Selain kendala beban biaya penempatan, masalah lain yang kerap menghambat para pekerja migran untuk berangkat adalah masih banyak CPMI yang mendaftar ke negara-negara yang tidak resmi membuka penempatan bagi TKI. Dengan begitu potensi unprosedural, atau bahkan human trafficking juga cukup tinggi. Selain itu lesunya perekonomian negara penempatan juga menjadi salah satu faktor yang menyebabkan masih banyak negara yang belum membuka lowongan kerja bagi para CPMI tersebut.

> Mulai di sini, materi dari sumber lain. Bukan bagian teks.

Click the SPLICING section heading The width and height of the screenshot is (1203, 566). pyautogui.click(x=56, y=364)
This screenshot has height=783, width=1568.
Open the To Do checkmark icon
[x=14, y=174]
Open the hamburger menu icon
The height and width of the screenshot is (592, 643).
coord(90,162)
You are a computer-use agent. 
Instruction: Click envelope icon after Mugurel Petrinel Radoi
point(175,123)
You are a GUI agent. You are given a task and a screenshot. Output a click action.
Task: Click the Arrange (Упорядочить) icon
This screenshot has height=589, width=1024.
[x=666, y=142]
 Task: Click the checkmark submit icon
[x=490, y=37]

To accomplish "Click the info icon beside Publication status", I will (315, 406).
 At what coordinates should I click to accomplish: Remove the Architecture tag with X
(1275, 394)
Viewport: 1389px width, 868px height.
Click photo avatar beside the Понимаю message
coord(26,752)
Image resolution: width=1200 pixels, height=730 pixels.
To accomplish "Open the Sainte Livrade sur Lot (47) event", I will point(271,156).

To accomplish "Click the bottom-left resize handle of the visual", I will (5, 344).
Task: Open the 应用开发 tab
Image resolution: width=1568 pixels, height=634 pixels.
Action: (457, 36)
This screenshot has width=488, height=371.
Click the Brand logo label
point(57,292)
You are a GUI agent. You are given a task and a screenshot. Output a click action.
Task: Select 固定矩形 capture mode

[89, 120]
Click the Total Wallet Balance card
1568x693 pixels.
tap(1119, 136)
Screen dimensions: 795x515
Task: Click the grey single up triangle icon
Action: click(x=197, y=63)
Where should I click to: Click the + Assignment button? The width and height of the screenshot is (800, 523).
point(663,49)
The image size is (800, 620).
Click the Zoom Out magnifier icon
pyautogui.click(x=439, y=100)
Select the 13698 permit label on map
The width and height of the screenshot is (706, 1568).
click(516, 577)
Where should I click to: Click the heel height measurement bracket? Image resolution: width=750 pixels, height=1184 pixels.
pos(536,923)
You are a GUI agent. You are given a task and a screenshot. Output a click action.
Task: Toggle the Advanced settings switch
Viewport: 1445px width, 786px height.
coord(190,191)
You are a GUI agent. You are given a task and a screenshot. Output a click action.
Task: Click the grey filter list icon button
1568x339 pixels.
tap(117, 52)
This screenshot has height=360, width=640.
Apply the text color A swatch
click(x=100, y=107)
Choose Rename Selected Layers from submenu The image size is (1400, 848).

“Baru 10 persen dari angka normal yang bisa berangkat. Jadi memang masih sangat rendah sekali dibandingkan pada masa normal. Kedua, negara-negara utama itu belum membuka. Misalnya Malaysia aja kita kan ribut, Singapura juga belum terbuka, Saudi Arabia juga belum, jadi yang buka juga negara-negara yang selama ini belum menjadi tujuan utama pekerja migran kita misalnya Turki. Mungkin negara tujuan utama yang baru buka, yaitu Hong Kong dan Taiwan, dan mereka juga memberlakukan biaya karantina yang tinggi,” pungkasnya. [voa]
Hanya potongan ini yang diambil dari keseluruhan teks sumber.